In January 2019, Buzzfeed’s Anne Helen Petersen wrote a viral essay describing millennials as the “burnout generation.” Five months later, the World Health Organization (WHO) broadened burnout beyond 20- and 30-somethings, calling it a new “occupational phenomenon.”
Defined by WHO as “chronic workplace stress,” burnout affects our mental well-being as well as our productivity at work, which means there’s a real cost to business. According to a 2018 Lancet Commission report (PDF), mental health disorders — including those associated with burnout, such as stress and mental exhaustion — could cost the global economy up to $16 trillion between 2010 and 2030.
These discussions have helped elevate the issue of burnout at work, where we spend most of our time. But how does this issue play out in the field of sustainability? How can organizations create a sustainable culture of well-being to ensure organizational impact and keep employees happy, healthy and engaged at work and in their lives?
I discussed these questions with Elissa Goldenberg, who spent more than a decade working in the social impact field before starting her own firm, EG Coaching & Consulting, helping mission-driven individuals, teams and organizations maximize their well-being and their impact.
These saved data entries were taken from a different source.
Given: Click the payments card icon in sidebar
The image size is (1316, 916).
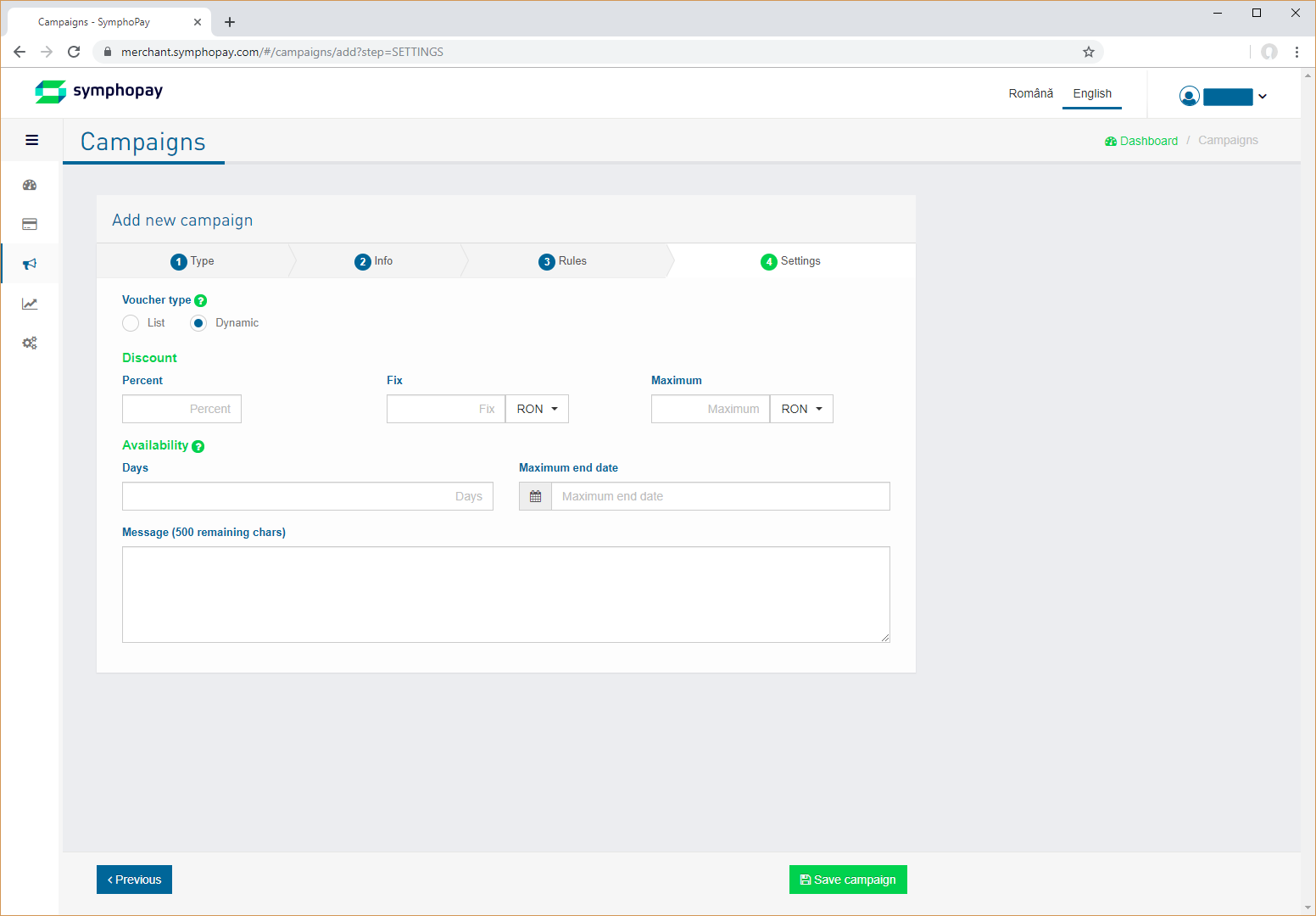Looking at the screenshot, I should (x=30, y=225).
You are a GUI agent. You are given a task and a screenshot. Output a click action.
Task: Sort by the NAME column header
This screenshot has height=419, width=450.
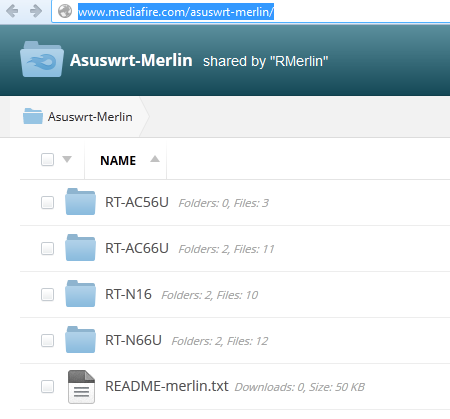coord(118,161)
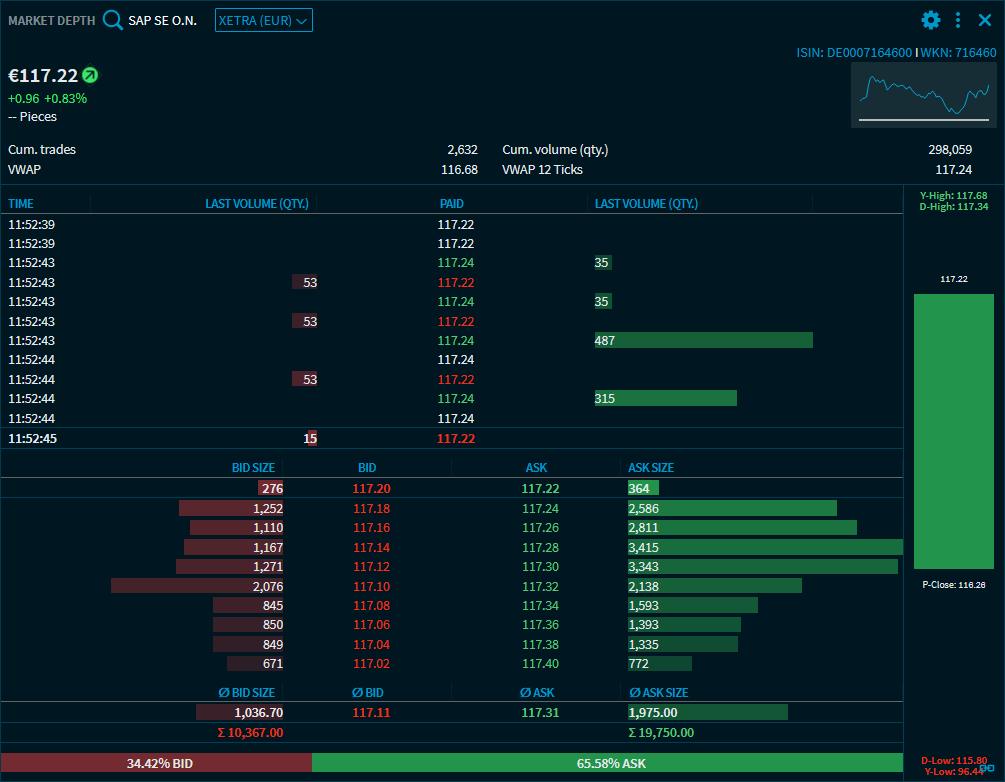1005x782 pixels.
Task: Click the instrument search magnifier icon
Action: click(x=113, y=20)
Ellen Weinreb: EG Coaching & Consulting focuses on mission-driven people and organizations. Why did you feel it was important to address well-being in this field?
Elissa Goldenberg: I experienced firsthand the challenges of maintaining a healthy lifestyle and positive mindset while working for a mission I cared about deeply, and I discovered that people around me were struggling, too — with stress management, fatigue, a fading sense of fulfillment, showing up for friends and loved ones, and even disillusionment with the efficacy of their organization’s mission.
I started to realize that while mission-driven organizations do a great job fueling people’s sense of purpose, they aren’t always intentional about how the mission and values show up in their culture, policies, performance-management systems and employee benefits. I help these organizations continue doing meaningful work while sustaining their people’s health and well-being.
Weinreb: What is burnout, and why does it matter?
Goldenberg: Burnout is different for everyone, but common symptoms include stress, chronic fatigue, feelings of overwhelm, cynicism or a general lack of satisfaction from achievements. It affects quality of life and work performance. For some, it can feel like their entire sense of self — their identity — is being challenged.
Research indicates burnout is becoming a workplace epidemic, affecting not just individuals but entire teams. This poses significant risks to the bottom line due to higher healthcare costs, increased absenteeism and turnover, and lower productivity. Burnout can also stifle collaboration, creativity and innovation.
Weinreb: What are some of the risks in the sustainability field that could lead to burnout?
Goldenberg: Social impact professionals experience challenges common in fast-paced, high-intensity work environments: frequent and difficult travel, heavy workloads and long hours, and urgent deadlines. There are also unique things that can make sustainability people more vulnerable to burnout: Most of us are motivated by deeply held values and beliefs, and this emotional attachment to our work can lead to an over-willingness to focus on the mission at the expense of our own needs. Many social impact professionals engage directly with people in vulnerable conditions, which takes an emotional toll. Finally, the sheer size and complexity of the global challenges we’re working on can feel overwhelming.
Weinreb: How can managers and employers help prevent burnout?
Goldenberg: Organizations need to create a safe space for their employees to discuss their challenges and seek the support they need to flourish.
Managers can help their team regulate their physical, mental and emotional energy. Offer flexible work options, so people can build in time for renewal. Encourage recovery days after work trips. Build in structured time and provide a safe space for people to process their emotions and discuss their challenges through mentor programs, counseling or team discussions. Create peer support systems. And celebrate intermediate milestones to help people stay connected to meaningful progress on long-term challenges.
Leaders should also regularly assess culture and its alignment with the organization’s mission. Discuss task urgency and prioritization, and evaluate meeting culture to ensure people have time for strategic tasks that require uninterrupted focus. Also, make sure employees have space for creativity and big-picture thinking.
Weinreb: What’s your take on current strategies to support employee well-being and mental health?
Goldenberg: A lot of wellness programs are either too shallow or too narrow. Companies need to move beyond benefits and perks and take a critical look at their culture to understand how overt practices and unspoken rules drive unhealthy conditions. They also need to recognize that every individual has unique needs. Some people find it difficult to cope with stress, while others have underlying mental health conditions that may be exacerbated in certain work cultures.
Weinreb: What’s the one thing sustainability organizations and teams can do to cultivate an ongoing culture of well-being?
Goldenberg: Don’t take your purpose or mission for granted. Too often, there’s the mindset that the mission is enough to keep people motivated. Instead, leaders can proactively build cultures that are authentic in their mission and values, encourage people to bring their full self to work, and foster a safe and supportive environment so the organization — and its people — will thrive.